(Records shown)
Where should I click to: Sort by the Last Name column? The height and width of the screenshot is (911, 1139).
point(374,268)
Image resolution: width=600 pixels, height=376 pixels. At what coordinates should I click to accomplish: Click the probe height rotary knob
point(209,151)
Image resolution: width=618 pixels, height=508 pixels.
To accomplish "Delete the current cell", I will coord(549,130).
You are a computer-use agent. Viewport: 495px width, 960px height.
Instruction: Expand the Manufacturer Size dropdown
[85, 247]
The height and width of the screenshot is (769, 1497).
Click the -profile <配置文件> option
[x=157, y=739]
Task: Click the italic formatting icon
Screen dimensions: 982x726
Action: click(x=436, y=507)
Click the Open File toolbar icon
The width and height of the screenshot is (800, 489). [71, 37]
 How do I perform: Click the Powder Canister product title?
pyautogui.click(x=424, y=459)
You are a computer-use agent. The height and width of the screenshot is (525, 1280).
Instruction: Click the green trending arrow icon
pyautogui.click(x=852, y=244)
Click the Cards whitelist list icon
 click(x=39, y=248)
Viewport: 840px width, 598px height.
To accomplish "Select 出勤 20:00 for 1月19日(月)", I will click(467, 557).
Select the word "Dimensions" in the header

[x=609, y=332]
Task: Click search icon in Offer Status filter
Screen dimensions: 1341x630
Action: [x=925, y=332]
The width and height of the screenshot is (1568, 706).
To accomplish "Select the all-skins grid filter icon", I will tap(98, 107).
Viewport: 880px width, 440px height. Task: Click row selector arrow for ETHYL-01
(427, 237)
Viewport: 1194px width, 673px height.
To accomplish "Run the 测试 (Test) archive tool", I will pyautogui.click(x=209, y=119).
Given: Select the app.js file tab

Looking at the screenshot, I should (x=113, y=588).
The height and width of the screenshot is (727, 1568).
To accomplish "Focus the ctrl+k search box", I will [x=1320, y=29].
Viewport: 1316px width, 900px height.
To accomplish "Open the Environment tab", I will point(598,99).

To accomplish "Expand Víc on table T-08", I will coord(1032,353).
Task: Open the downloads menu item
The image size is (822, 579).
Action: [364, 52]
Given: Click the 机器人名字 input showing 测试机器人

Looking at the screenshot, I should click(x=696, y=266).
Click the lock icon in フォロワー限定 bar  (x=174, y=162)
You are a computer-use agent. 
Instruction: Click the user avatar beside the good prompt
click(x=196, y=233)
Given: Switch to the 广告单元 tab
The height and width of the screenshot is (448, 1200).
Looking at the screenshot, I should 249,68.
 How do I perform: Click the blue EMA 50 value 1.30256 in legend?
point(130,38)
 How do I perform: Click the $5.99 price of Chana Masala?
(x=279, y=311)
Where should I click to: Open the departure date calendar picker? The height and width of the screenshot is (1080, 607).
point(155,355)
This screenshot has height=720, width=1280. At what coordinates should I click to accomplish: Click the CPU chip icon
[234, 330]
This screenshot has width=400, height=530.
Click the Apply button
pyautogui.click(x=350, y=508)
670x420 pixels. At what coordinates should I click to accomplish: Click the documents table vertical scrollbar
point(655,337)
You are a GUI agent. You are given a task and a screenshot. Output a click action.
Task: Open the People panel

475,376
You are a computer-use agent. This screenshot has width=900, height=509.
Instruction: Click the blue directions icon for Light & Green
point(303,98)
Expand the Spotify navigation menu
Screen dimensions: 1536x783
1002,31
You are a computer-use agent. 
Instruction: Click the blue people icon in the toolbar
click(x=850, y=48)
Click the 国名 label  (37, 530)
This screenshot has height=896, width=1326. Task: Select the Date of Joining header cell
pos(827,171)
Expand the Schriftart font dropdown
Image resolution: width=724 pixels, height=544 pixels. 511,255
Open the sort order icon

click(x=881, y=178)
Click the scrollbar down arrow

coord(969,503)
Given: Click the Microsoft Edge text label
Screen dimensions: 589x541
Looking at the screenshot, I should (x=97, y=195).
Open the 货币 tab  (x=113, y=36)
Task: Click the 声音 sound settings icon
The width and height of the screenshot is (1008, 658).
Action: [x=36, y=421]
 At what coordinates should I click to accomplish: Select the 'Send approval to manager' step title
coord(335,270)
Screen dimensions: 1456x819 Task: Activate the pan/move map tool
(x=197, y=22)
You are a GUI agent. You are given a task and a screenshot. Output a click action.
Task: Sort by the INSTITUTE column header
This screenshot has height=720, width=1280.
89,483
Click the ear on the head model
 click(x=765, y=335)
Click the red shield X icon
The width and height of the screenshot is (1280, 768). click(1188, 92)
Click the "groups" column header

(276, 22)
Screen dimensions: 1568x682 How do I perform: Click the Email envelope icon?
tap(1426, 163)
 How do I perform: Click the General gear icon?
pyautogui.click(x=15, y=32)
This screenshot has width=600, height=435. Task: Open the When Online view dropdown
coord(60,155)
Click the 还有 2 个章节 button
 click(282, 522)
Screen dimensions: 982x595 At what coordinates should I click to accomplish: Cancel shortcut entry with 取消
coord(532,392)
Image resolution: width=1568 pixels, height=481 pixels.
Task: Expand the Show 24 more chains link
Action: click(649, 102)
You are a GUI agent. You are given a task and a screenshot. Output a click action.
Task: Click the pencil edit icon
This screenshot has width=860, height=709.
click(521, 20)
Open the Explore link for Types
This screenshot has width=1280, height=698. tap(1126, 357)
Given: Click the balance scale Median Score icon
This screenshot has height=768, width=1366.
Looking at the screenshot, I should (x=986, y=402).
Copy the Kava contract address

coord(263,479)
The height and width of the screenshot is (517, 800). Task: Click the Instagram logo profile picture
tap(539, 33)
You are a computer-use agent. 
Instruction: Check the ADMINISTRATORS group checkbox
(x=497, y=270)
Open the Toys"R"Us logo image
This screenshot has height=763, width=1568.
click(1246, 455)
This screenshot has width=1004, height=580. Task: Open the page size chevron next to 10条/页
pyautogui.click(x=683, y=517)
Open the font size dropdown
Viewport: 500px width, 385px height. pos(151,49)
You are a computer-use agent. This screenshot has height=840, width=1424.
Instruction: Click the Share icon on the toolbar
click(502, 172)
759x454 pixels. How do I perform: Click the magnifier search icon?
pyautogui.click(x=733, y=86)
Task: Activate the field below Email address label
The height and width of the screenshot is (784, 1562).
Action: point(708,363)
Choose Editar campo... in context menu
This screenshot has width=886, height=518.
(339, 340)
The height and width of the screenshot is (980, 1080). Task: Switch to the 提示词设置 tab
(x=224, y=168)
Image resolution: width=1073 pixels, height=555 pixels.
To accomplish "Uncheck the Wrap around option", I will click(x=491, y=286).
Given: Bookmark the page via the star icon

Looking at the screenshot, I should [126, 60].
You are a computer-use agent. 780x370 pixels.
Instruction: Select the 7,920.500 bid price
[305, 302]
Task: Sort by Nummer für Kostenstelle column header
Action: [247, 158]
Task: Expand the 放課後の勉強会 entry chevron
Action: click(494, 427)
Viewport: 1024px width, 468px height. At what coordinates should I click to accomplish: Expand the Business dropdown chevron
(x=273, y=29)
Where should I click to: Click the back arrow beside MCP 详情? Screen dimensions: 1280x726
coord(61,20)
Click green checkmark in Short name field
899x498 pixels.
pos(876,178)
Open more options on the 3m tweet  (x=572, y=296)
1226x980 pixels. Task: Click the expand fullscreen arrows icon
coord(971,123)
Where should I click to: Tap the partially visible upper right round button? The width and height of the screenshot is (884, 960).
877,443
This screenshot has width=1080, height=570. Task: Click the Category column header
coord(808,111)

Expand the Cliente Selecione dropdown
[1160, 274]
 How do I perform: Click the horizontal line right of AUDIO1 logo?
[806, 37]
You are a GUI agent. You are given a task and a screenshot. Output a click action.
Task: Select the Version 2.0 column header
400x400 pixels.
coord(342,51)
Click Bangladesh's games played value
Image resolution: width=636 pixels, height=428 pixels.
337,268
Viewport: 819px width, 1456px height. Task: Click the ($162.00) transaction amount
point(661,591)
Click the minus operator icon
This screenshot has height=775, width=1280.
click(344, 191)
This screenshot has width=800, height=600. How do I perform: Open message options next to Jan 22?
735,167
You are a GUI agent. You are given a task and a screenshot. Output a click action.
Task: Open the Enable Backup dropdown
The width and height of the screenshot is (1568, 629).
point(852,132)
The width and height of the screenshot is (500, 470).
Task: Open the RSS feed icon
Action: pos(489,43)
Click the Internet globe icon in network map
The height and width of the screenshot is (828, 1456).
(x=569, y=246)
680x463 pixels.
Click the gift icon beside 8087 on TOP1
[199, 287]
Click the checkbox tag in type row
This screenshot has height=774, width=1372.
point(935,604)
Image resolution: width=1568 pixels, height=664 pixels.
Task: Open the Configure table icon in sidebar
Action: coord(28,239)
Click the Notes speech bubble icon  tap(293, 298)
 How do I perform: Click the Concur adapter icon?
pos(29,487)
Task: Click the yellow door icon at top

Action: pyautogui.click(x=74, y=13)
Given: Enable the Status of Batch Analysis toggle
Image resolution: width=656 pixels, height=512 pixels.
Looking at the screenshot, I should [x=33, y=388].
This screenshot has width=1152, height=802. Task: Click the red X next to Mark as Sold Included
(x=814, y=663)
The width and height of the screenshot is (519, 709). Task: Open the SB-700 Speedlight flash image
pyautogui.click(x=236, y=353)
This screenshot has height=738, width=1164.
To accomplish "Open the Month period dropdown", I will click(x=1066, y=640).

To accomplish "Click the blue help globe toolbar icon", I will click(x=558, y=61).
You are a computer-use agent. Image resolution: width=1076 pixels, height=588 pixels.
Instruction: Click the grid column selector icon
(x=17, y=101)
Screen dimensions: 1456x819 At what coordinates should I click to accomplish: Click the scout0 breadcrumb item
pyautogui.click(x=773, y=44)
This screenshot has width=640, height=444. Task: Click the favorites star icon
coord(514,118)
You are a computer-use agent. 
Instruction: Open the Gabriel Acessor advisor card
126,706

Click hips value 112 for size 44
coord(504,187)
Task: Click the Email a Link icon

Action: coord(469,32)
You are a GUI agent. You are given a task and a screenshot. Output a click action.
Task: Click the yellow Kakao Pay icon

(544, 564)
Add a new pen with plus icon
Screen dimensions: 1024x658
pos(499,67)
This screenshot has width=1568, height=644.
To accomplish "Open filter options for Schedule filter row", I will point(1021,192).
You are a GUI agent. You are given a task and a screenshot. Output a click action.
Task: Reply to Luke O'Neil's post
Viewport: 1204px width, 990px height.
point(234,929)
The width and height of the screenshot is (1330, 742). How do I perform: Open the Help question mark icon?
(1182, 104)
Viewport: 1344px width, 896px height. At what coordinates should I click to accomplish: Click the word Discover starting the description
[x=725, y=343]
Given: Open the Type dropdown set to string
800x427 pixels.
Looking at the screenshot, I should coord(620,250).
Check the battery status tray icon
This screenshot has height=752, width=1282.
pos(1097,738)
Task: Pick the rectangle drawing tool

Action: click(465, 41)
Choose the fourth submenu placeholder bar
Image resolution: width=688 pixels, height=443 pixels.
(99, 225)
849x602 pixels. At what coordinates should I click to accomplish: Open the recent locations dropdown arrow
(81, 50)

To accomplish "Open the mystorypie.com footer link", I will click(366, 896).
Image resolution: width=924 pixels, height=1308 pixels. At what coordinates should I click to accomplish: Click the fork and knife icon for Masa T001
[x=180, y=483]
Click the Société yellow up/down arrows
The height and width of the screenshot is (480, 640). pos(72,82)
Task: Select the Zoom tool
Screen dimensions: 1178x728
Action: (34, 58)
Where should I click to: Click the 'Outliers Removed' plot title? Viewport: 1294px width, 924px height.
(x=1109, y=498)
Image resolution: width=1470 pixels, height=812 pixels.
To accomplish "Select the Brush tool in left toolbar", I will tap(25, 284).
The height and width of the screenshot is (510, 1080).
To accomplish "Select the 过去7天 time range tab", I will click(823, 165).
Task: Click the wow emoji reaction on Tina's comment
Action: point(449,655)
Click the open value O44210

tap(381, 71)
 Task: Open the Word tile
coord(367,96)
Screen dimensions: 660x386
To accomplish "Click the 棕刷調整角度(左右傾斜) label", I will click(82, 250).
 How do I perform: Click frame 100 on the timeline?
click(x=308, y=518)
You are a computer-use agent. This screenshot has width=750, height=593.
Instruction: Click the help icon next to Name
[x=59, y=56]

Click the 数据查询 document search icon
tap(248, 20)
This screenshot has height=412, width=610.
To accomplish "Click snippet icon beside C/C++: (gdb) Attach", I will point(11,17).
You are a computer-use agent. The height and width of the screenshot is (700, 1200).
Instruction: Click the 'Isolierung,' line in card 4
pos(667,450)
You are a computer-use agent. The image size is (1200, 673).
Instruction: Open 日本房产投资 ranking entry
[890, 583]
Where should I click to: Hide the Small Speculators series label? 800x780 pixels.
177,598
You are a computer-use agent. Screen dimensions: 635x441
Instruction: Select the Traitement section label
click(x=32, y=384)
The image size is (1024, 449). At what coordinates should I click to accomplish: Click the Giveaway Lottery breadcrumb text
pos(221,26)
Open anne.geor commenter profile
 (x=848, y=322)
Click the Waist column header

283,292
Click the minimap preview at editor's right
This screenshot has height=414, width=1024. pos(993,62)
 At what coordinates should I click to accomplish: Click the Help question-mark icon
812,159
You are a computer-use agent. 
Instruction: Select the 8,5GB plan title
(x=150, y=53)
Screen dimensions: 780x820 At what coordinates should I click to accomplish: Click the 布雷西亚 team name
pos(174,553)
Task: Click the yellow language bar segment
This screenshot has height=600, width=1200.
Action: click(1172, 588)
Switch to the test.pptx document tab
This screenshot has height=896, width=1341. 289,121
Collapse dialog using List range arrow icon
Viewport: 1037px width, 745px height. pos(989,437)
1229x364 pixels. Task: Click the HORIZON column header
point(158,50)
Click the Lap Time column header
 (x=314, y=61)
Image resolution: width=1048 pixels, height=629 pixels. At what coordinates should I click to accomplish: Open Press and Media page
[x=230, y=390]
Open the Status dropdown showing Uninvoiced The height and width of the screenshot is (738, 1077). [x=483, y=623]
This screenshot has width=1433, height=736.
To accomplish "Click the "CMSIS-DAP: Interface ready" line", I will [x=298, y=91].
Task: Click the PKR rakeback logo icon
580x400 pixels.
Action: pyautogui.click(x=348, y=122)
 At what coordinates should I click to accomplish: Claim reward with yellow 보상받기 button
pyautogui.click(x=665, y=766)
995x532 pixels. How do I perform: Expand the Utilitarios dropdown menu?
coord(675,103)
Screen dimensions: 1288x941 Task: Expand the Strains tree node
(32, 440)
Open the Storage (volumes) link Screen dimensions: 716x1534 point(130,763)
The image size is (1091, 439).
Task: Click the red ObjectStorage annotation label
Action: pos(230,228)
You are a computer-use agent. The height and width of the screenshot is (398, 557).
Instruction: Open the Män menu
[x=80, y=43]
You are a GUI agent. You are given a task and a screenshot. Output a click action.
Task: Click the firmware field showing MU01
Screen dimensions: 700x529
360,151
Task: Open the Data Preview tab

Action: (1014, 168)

(Task instructions)
Proceeding from the line containing "Screen dimensions: 1178x728" through the line containing "Screen dimensions: 660x386", transcribe the lines above exactly, both end lines included.

(Task answer)
Screen dimensions: 1178x728
Action: (34, 58)
Where should I click to: Click the 'Outliers Removed' plot title? Viewport: 1294px width, 924px height.
(x=1109, y=498)
Image resolution: width=1470 pixels, height=812 pixels.
To accomplish "Select the Brush tool in left toolbar", I will tap(25, 284).
The height and width of the screenshot is (510, 1080).
To accomplish "Select the 过去7天 time range tab", I will click(823, 165).
Task: Click the wow emoji reaction on Tina's comment
Action: point(449,655)
Click the open value O44210

tap(381, 71)
 Task: Open the Word tile
coord(367,96)
Screen dimensions: 660x386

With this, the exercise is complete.